O’Sullivan, Leslie. Gilded Butterfly. Rockin’ Fairy Tales #2. City Owl Press, 2022. pp. ISBN 9781648982125. $4.99
**1/2
Musician Chorda is already a pop superstar. She’s the fan favorite on Kickin’ It With Midas, the the reality television series that follows the trials and tribulations of her influencer sisters and their rock star dad. Showrunner Adair is secretly in love with her and their friendship turns to romance after Chorda is exiled for her unscripted response on the show–it turns out Chorda isn’t sure she wants to win the coveted Golden Guitar.
Gilded Butterfly takes off at nearly breakneck speed with details about plot, setting, and character coming so fast it’s difficult to keep it all straight. The author comes off as trying too hard or not having a good editor; there are so many allusions it’s sensory overload. The vocabulary was repetitive — “shitiot” was only clever the first time, not three times in twenty pages.
Told uniquely from a guy’s perspective, this plot loosely follows Shakespeare’s King Lear with a little bit of King Midas’s Golden Touch thrown in.

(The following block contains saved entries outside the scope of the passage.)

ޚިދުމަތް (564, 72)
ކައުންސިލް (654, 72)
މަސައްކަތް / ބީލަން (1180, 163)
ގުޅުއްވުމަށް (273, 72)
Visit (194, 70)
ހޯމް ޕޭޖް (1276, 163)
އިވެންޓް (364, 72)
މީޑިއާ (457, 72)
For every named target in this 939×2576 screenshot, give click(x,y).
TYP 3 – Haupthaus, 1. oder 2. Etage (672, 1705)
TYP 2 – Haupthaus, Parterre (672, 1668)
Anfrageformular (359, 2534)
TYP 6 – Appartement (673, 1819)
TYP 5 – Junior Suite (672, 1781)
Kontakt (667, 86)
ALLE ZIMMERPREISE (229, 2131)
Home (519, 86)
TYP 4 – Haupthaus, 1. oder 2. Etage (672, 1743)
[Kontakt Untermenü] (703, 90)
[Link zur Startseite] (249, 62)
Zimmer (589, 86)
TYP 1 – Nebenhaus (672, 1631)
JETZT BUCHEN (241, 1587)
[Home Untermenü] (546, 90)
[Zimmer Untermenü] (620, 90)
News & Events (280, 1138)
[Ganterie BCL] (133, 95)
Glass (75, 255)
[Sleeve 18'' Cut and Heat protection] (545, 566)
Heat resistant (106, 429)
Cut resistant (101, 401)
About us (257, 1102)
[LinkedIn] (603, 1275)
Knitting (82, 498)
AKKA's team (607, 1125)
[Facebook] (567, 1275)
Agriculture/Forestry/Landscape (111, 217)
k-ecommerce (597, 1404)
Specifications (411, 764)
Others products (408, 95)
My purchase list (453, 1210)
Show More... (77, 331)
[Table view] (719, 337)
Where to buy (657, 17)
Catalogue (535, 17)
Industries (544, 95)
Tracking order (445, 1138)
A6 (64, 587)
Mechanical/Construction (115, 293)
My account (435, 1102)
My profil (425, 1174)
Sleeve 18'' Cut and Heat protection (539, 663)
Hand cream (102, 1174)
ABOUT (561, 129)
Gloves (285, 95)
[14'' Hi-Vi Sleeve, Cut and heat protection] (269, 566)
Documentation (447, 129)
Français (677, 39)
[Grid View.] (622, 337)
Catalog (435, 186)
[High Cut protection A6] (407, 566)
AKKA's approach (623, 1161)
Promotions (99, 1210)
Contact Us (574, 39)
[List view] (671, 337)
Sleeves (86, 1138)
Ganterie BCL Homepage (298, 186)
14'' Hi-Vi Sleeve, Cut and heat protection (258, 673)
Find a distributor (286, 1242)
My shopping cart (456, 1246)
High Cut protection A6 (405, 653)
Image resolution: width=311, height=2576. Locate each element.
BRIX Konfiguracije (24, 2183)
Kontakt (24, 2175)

The title comes from a famous quote “and laugh / At gilded butterflies.” They are laughing at people who think that value can be created by just wrapping something in an outer layer to give it the appearance of something valuable, but end up destroying the beauty that it had in the first place. The reality television show construct, the magical reality and witchcraftiness, and the themes of wealth and privilege, image, and integrity support the quote.
Second in a series, I didn’t feel I was missing something in my unfamiliarity with the previous book.
I received a free review copy of #GildedButterfly.